Celebrities and Filmmakers are Obsessed with Truffles, and Here’s Why

30 Aug 2017, by Susan Alexander Truffles in Truffle Faves

Oprah Winfrey is crazy about truffles—it’s actually no secret that she carries truffle salt around with her. Catherine Zeta-Jones washes her hair with a $250 truffle-based shampoo. Master of suspense Alfred Hitchcock once wrote a screenplay with a plot that involves the murder of an old truffle hunter.

We already know about truffles’ popularity among chefs but with the growing list of truffle addicts—from John Travolta and Cindy Crawford, to Richard Gere and Mariah Carey, it makes one wonder: what is it about truffles that makes them so appealing and irresistible to well-known personalities from the world of entertainment and cinema? Three words why celebrities love truffles: aroma, flavor and mystery.


Truffles have already appeared in many movies, and the scenes where they are featured are almost always of actors either smelling or grating them. In the 1965 Italian film “L’uomo dei cinque palloni”, for instance, we see Marcello Mastroianni go to the market, stop at a truffle stand, smell a few, and buy them. In the 2007 American film “No Reservations”, we see Catherine Zeta-Jones cook a truffle dish and preserve the extra truffles in a box filled with rice. You may be wondering, “What do they smell like, anyway?”



Well, some people say truffles smell like heaven; others, 3-week old sweaty gym socks. Where does this love-it-or-hate-it scent come from? According to researchers, it is made up of interesting chemical compounds like dimethyl sulfide, which smells like rotten cabbage; 3-methyl-1-butanol, which smells of whiskey and chocolate; and hexanol, which smells like freshly cut grass. Hmmm!

While not everyone enjoys it, it’s exactly what draws truffle-hunting dogs in. Often attracted by the smell, these dogs dig up truffles, carry them carefully in their mouth, and deliver them to their master unharmed.

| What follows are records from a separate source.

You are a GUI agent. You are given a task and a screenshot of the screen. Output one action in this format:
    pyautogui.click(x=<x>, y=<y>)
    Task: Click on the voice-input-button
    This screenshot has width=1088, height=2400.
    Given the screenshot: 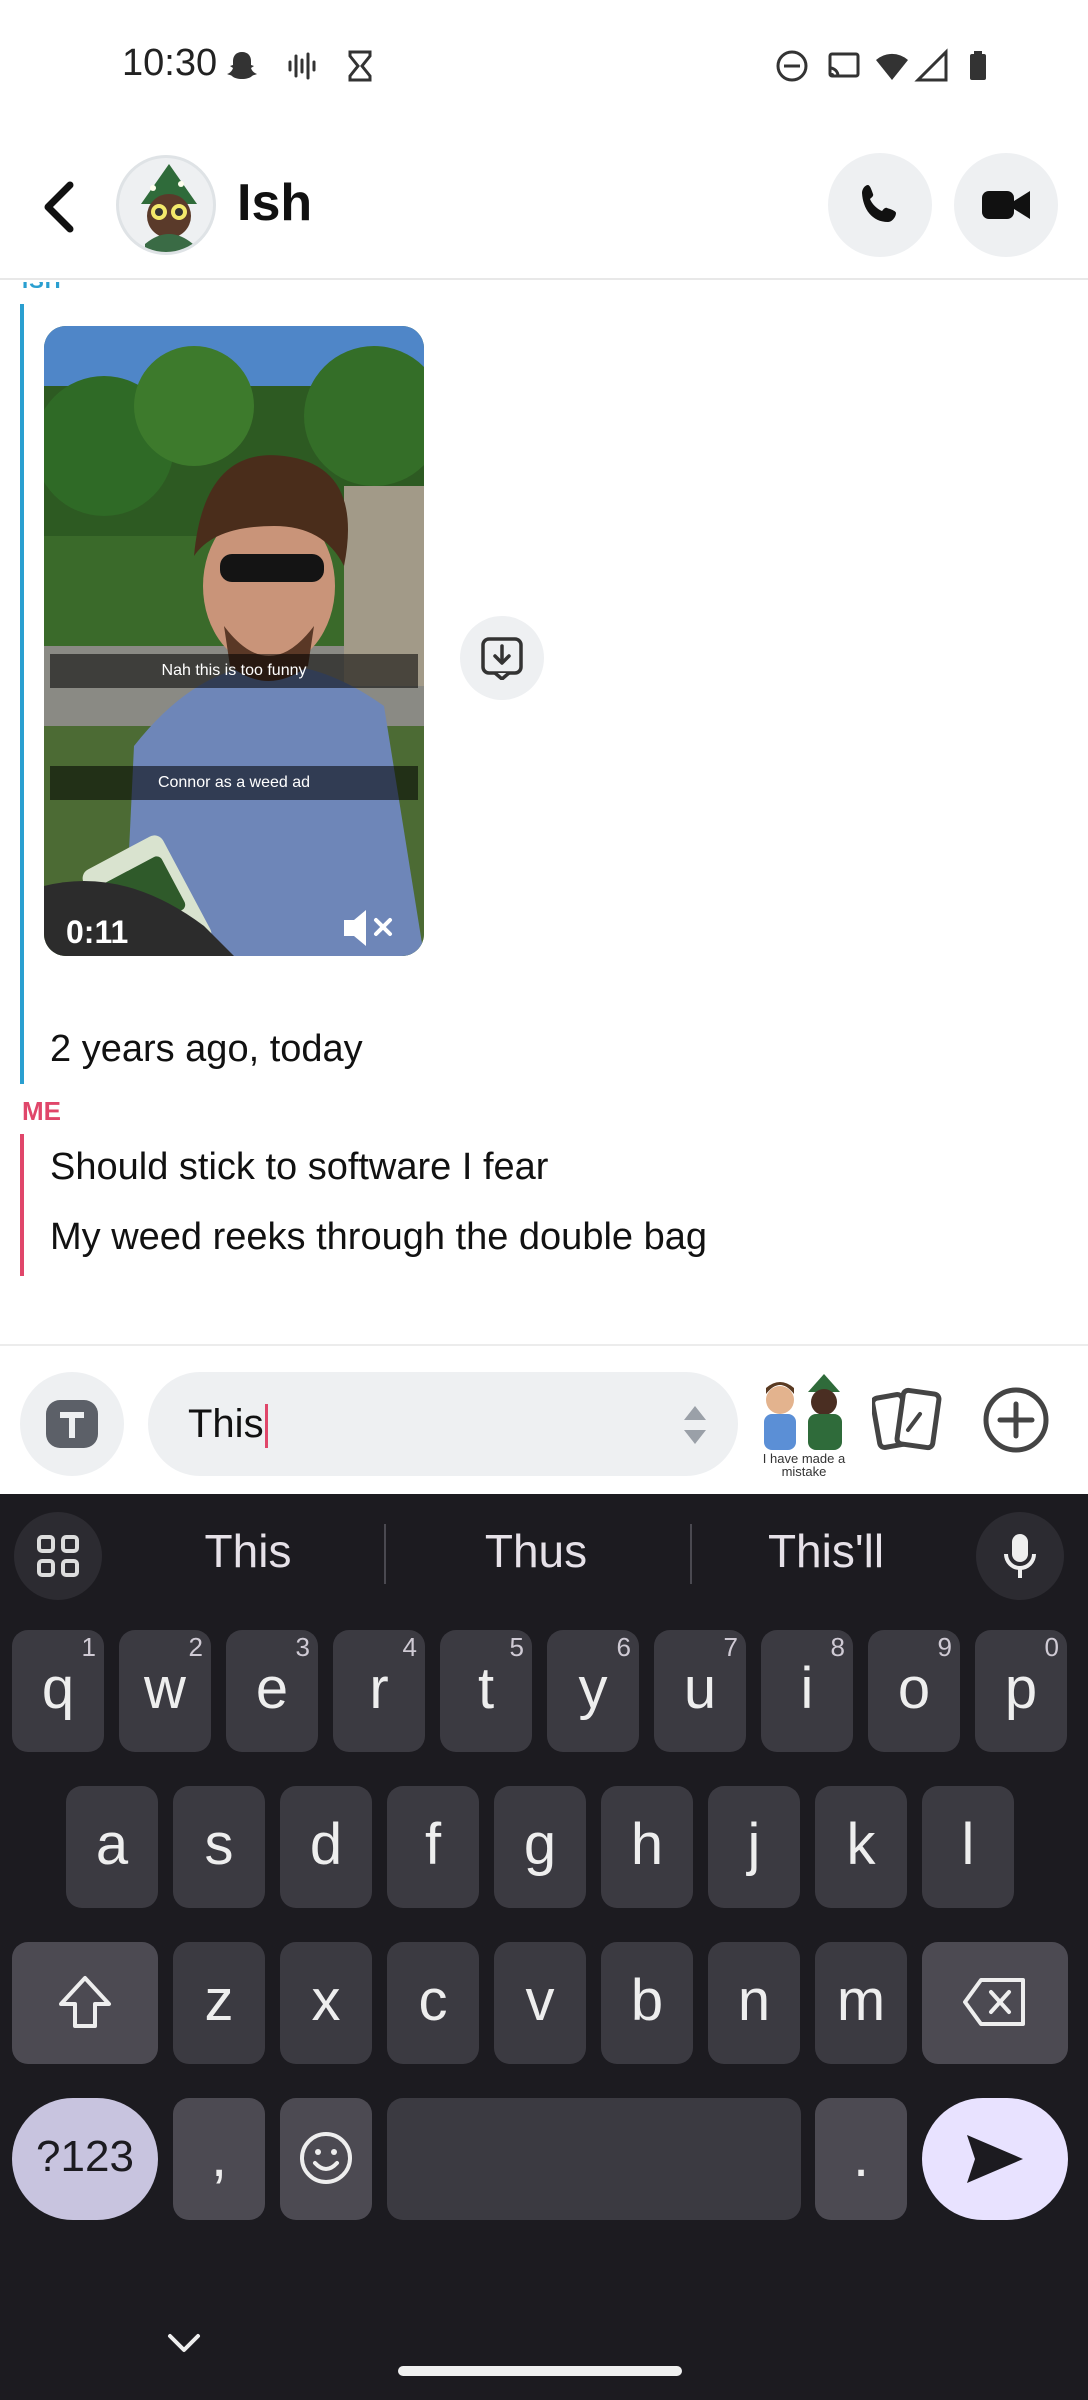 What is the action you would take?
    pyautogui.click(x=1020, y=1556)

We all know Oprah Winfrey to be a self-confessed truffle freak, but just how much of a truffle freak is she? Besides carrying truffle zest in her purse, she’s also been known to pop up in restaurants with entire fresh white truffles, which she then asks chefs to shave onto her meal. This could easily come off as weird but, hey, in the words of Oprah, truffles have the ability to turn “scrambled eggs, popcorn, even plain old cottage cheese into a major thrill.” And I agree. Truffles do make everything better!

When it comes to flavor, the words garlick-y, musky, and funky come up a lot. They make a delightful addition to any dish and bring a truly unique flavor to any meal. And the best part of all? There are plenty of ways to do it—from using truffle oil, down to grating fresh truffles over anything and everything. I personally like adding truffles to my grilled cheese sandwich, and it’s a magical experience every time.


There aren’t too many films out there about truffles but there’s one where our culinary gems play a big role. Aptly called “Truffe”, this French-Canadian sci-fi film tells the story of how, due to global warming, black truffles suddenly start growing in the basements of city buildings, ultimately transforming a working-class Montreal neighborhood into a truffle mecca.

Man hand showing a black truffle

Fresh black truffles, looking like the precious culinary gems that they are.

Truffles are not your ordinary fungi. Besides having a rich history, truffles have always been steeped in magic and mystery. It’s the way their spores are practically sown in nature, thanks to the animals that eat and digest them. It’s the leprechaun element—because no one really knows much about them and not everyone has access to them. It’s their ephemeral nature—their sensual, earthy essence that fades too quickly. Truffles are mysterious because of all these things, and so much more.

Now this air of mystery is the very thing that inspired not just films and filmmakers but also different works and major figures in the world of literature. Shakespeare, for one, wrote of them. Molierre helped truffles gain even more popularity with his comedy, “Tartuffe”. Both Nicander and Plutarch came up with their own hypothesis about what they think truffles are. And to this day, truffles continue to intrigue the world’s most curious-minded creative folks.


Identifying what makes truffles so appealing and irresistible is no easy task—mostly because no description ever does them justice. I can describe their pungent aroma and distinct flavor, but beyond that, truffles are rare and mysterious gifts of nature, which makes them perpetually desirable. And if loving these highly sought-after fungi is wrong, I’m pretty sure it’s safe to speak for everyone when I say we don’t want to be right.